Here’s a quick example of creating a Web ACL and associating it with a distribution using the AWS CLI. First, create the ACL (this is a simplistic example—you’d normally use managed rule groups from AWS Marketplace for the heavy lifting):

# Create a Web ACL. Note the REGION! WAF is regional, but protects global resources.
aws wafv2 create-web-acl \
    --name MyCloudFrontSecurityACL \
    --scope CLOUDFRONT \
    --default-action Allow={} \
    --visibility-config SampledRequestsEnabled=true,CloudWatchMetricsEnabled=true,MetricName=MyCloudFrontSecurityACL,SampledRequestsEnabled=true \
    --region us-east-1 # WAF for CloudFront MUST be created in us-east-1

Then, associate it with your existing CloudFront distribution by updating the distribution config and specifying the Web ACL ARN under the WebACLId field.

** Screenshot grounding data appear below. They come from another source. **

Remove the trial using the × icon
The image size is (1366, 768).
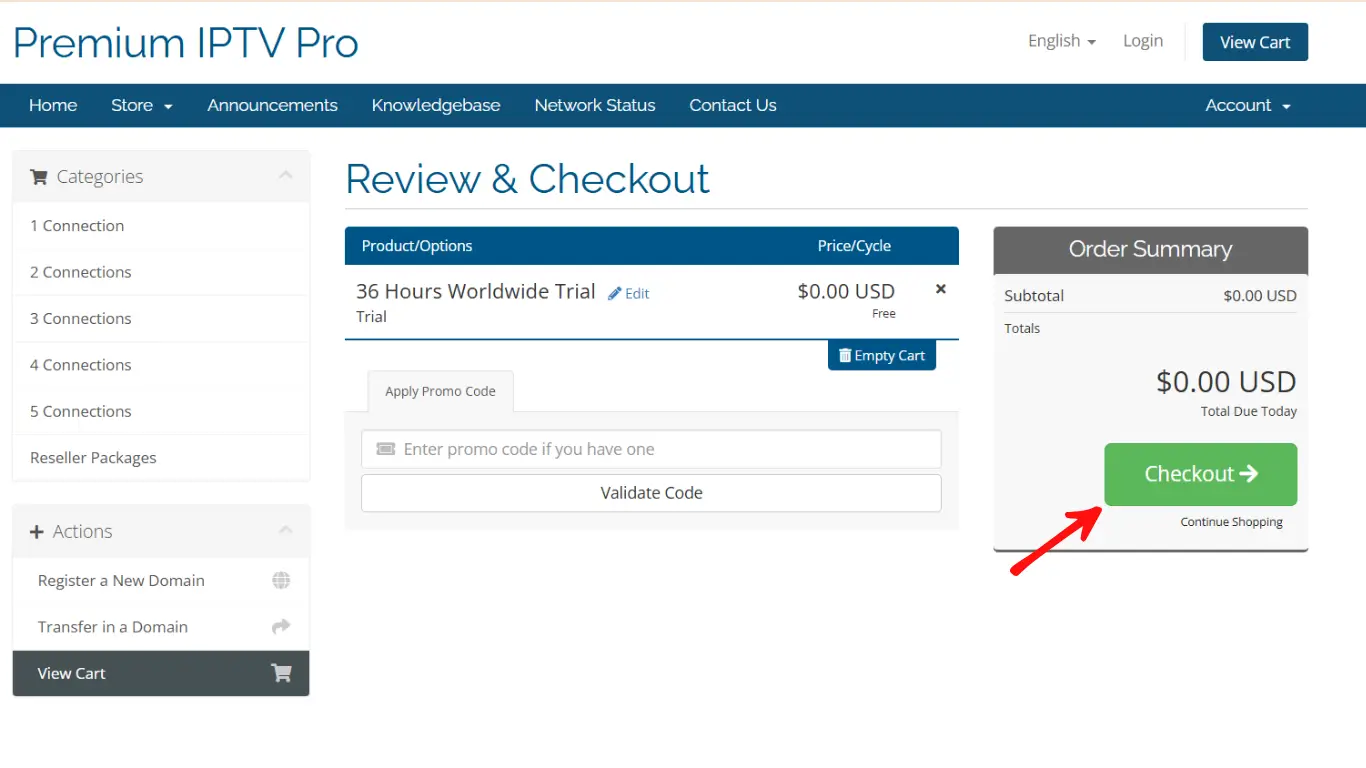point(940,289)
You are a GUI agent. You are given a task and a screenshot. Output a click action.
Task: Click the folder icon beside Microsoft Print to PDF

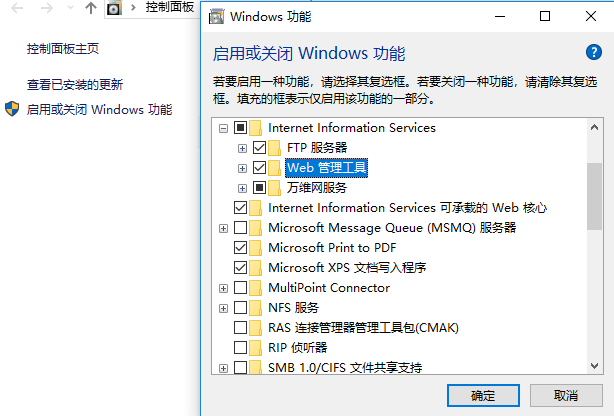pos(255,248)
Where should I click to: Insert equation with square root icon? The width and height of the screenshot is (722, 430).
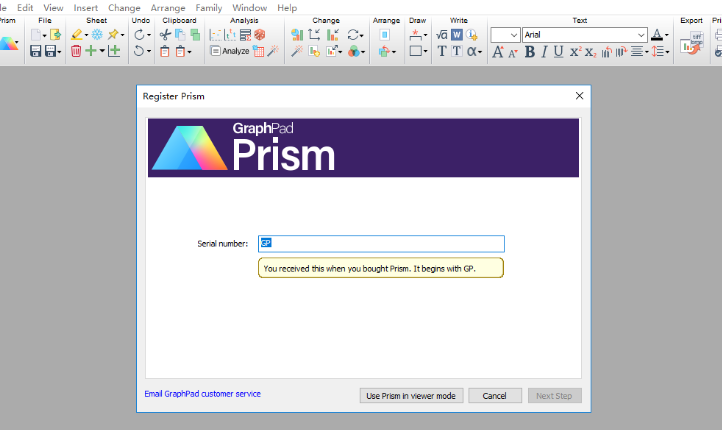pos(441,35)
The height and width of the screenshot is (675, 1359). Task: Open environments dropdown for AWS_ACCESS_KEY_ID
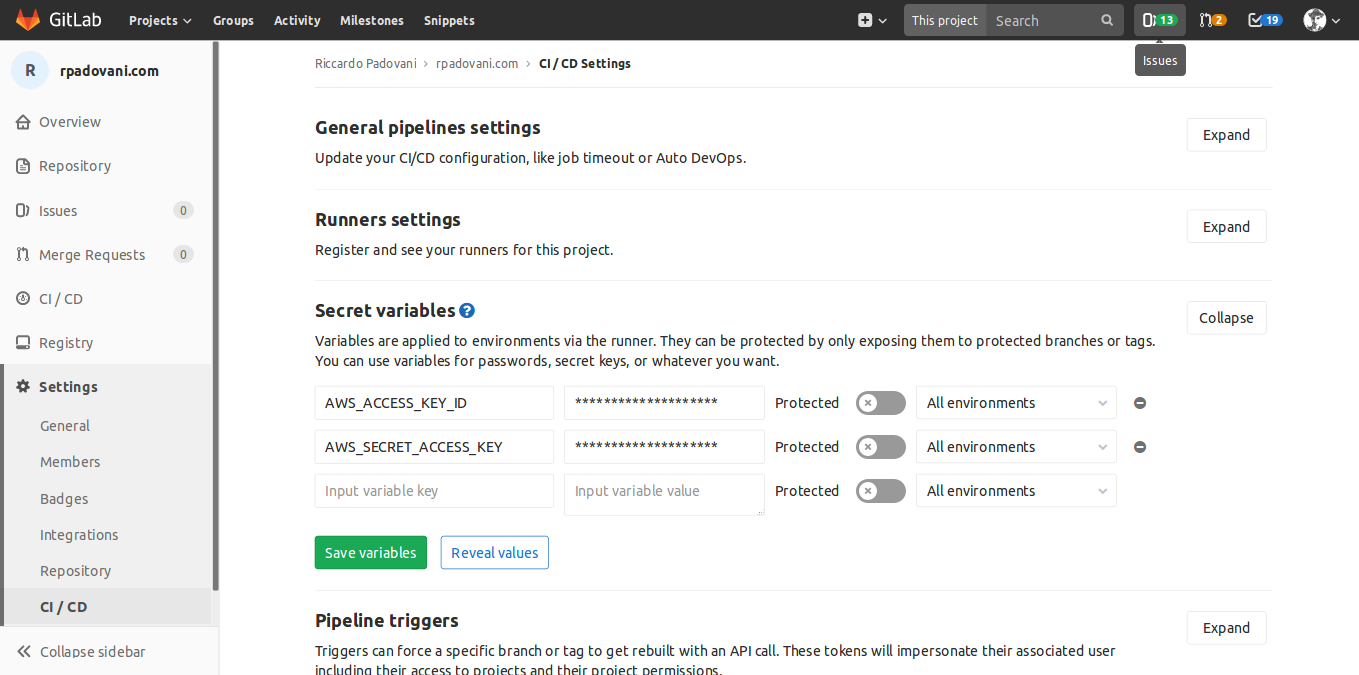1015,403
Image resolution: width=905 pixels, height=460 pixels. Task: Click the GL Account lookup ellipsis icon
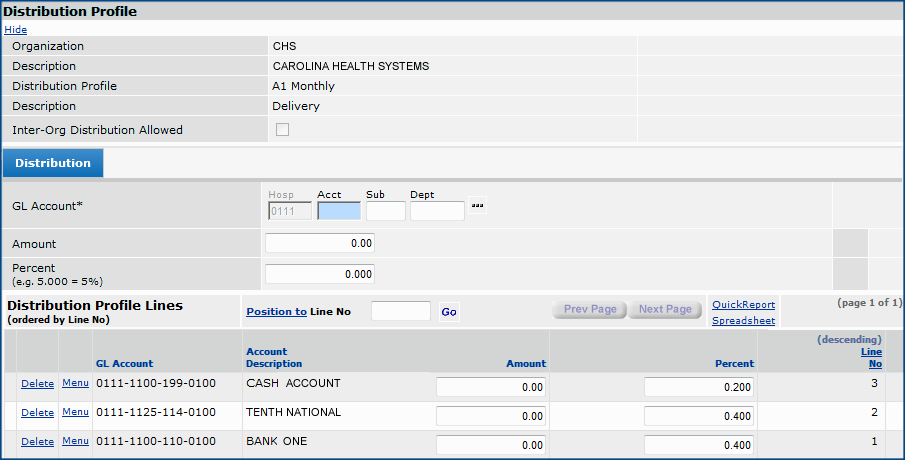tap(478, 207)
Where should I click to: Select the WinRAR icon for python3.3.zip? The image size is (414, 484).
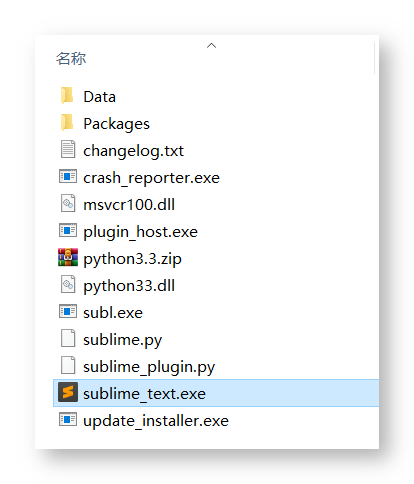(68, 257)
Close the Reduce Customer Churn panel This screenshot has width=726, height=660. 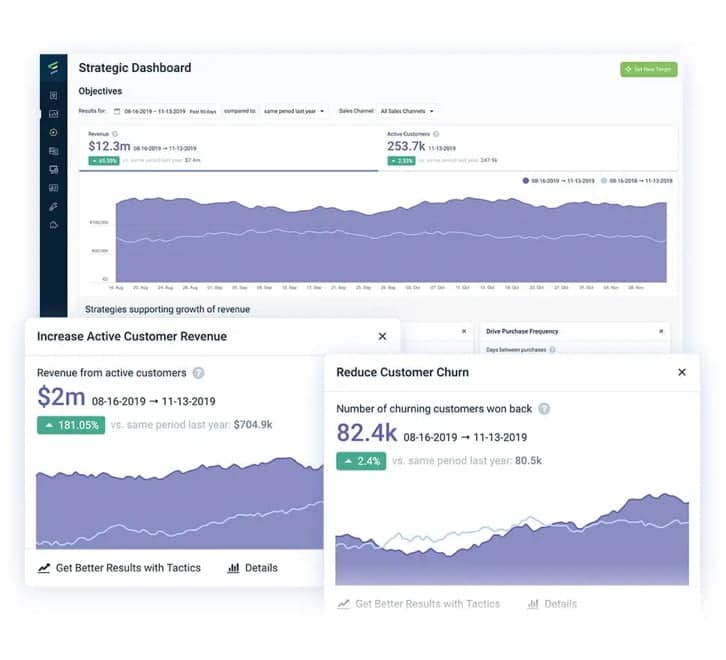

The real art is in crafting the WAF rules themselves. A best practice is to start with the core managed rule sets from AWS (like the AWSManagedRulesCommonRuleSet) and then layer on your own custom rules for your specific application logic.

Field-Level Encryption: Because Some Data is Extra Sensitive

Okay, this one is for the paranoids (and frankly, more people should be paranoid). Standard HTTPS (TLS) encrypts your data in transit. It’s secure between the user and CloudFront and between CloudFront and your origin. But at the edge location, CloudFront needs to be able to read the request to cache things, run functions, etc. So, for a nanosecond, your super-secret data (like a credit card number) is unencrypted in the edge server’s memory.

Field-Level Encryption (FLE) is for when that’s not good enough. It allows you to encrypt specific sensitive fields in the client’s browser using a public key you provide. The data is sent to CloudFront already encrypted. The edge location never sees the plain-text value—it just passes the encrypted blob through to your origin server, which alone holds the private key to decrypt it.

It’s a bit more work, but for truly sensitive data, it’s genius. You define a profile in CloudFront that specifies which fields to encrypt (e.g., payment-form.credit-card-number).

// Example of a CloudFront FLE profile (defined in the AWS CLI or SDK)
{
  "ProviderId": "my-key-provider",
  "PublicKey": "ABC123...", // The public key from your key pair
  "FieldPatterns": {
    "Items": ["payment-form*"] // Encrypts all fields matching this pattern
  }
}

The client-side JavaScript code would then use this public key to encrypt the data before the form is submitted. The origin receives the encrypted value and decrypts it. The beautiful part? Even if an attacker somehow got a memory dump from a CloudFront edge server, your sensitive data would still be safe. It’s a fantastic defense-in-depth measure for specific use cases.

The common pitfall? Complexity. You are now managing cryptographic key pairs and changing your application logic. It’s not for every field, just the crown jewels. But when you need it, nothing else comes close.